| DATA SECTION |
..........

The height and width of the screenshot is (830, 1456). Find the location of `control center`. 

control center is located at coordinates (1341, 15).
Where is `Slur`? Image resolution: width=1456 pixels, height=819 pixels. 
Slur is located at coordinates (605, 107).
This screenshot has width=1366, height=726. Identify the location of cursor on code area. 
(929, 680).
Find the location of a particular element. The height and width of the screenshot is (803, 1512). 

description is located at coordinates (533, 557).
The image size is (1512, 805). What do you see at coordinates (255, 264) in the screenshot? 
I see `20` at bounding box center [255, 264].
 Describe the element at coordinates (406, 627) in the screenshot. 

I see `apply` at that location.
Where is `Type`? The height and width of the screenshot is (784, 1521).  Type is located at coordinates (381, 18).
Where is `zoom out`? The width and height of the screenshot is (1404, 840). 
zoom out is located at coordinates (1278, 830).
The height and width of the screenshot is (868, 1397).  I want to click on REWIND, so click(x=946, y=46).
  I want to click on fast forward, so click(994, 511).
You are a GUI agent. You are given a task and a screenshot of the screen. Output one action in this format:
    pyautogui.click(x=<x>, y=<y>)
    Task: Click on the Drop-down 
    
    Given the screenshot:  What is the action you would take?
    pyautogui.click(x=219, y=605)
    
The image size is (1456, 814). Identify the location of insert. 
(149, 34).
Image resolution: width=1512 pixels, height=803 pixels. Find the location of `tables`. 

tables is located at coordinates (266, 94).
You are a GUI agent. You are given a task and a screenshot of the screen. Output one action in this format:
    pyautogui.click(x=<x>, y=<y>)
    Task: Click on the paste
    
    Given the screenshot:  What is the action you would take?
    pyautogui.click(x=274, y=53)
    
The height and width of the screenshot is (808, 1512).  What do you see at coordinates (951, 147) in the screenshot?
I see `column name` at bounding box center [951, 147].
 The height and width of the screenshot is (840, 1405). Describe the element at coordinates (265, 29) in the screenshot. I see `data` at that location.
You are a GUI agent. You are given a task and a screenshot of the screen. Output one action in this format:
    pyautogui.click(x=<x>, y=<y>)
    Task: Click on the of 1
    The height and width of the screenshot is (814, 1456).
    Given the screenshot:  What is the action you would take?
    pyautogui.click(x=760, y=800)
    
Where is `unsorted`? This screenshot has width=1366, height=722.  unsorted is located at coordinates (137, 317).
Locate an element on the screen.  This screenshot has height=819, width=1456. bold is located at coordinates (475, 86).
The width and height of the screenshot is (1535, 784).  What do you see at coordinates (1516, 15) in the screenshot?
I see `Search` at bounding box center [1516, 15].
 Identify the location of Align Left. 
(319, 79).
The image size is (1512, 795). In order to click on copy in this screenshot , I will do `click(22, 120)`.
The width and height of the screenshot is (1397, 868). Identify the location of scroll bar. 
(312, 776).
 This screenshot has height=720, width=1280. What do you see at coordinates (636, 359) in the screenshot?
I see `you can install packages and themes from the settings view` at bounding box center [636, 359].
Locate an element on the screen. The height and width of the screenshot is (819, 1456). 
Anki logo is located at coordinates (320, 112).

..........

| GIVEN PROBLEM |
Please repeat the records from the line with "Describe the element at coordinates (406, 627)" up to and including the line with "coordinates (475, 86).", keeping every character unchanged.

| SOLUTION TO THIS PROBLEM |
 Describe the element at coordinates (406, 627) in the screenshot. 

I see `apply` at that location.
Where is `Type`? The height and width of the screenshot is (784, 1521).  Type is located at coordinates (381, 18).
Where is `zoom out`? The width and height of the screenshot is (1404, 840). 
zoom out is located at coordinates (1278, 830).
The height and width of the screenshot is (868, 1397).  I want to click on REWIND, so click(x=946, y=46).
  I want to click on fast forward, so click(994, 511).
You are a GUI agent. You are given a task and a screenshot of the screen. Output one action in this format:
    pyautogui.click(x=<x>, y=<y>)
    Task: Click on the Drop-down 
    
    Given the screenshot:  What is the action you would take?
    pyautogui.click(x=219, y=605)
    
The image size is (1456, 814). Identify the location of insert. 
(149, 34).
Image resolution: width=1512 pixels, height=803 pixels. Find the location of `tables`. 

tables is located at coordinates (266, 94).
You are a GUI agent. You are given a task and a screenshot of the screen. Output one action in this format:
    pyautogui.click(x=<x>, y=<y>)
    Task: Click on the paste
    
    Given the screenshot:  What is the action you would take?
    pyautogui.click(x=274, y=53)
    
The height and width of the screenshot is (808, 1512).  What do you see at coordinates (951, 147) in the screenshot?
I see `column name` at bounding box center [951, 147].
 The height and width of the screenshot is (840, 1405). Describe the element at coordinates (265, 29) in the screenshot. I see `data` at that location.
You are a GUI agent. You are given a task and a screenshot of the screen. Output one action in this format:
    pyautogui.click(x=<x>, y=<y>)
    Task: Click on the of 1
    The height and width of the screenshot is (814, 1456).
    Given the screenshot:  What is the action you would take?
    pyautogui.click(x=760, y=800)
    
Where is `unsorted`? This screenshot has width=1366, height=722.  unsorted is located at coordinates (137, 317).
Locate an element on the screen.  This screenshot has height=819, width=1456. bold is located at coordinates (475, 86).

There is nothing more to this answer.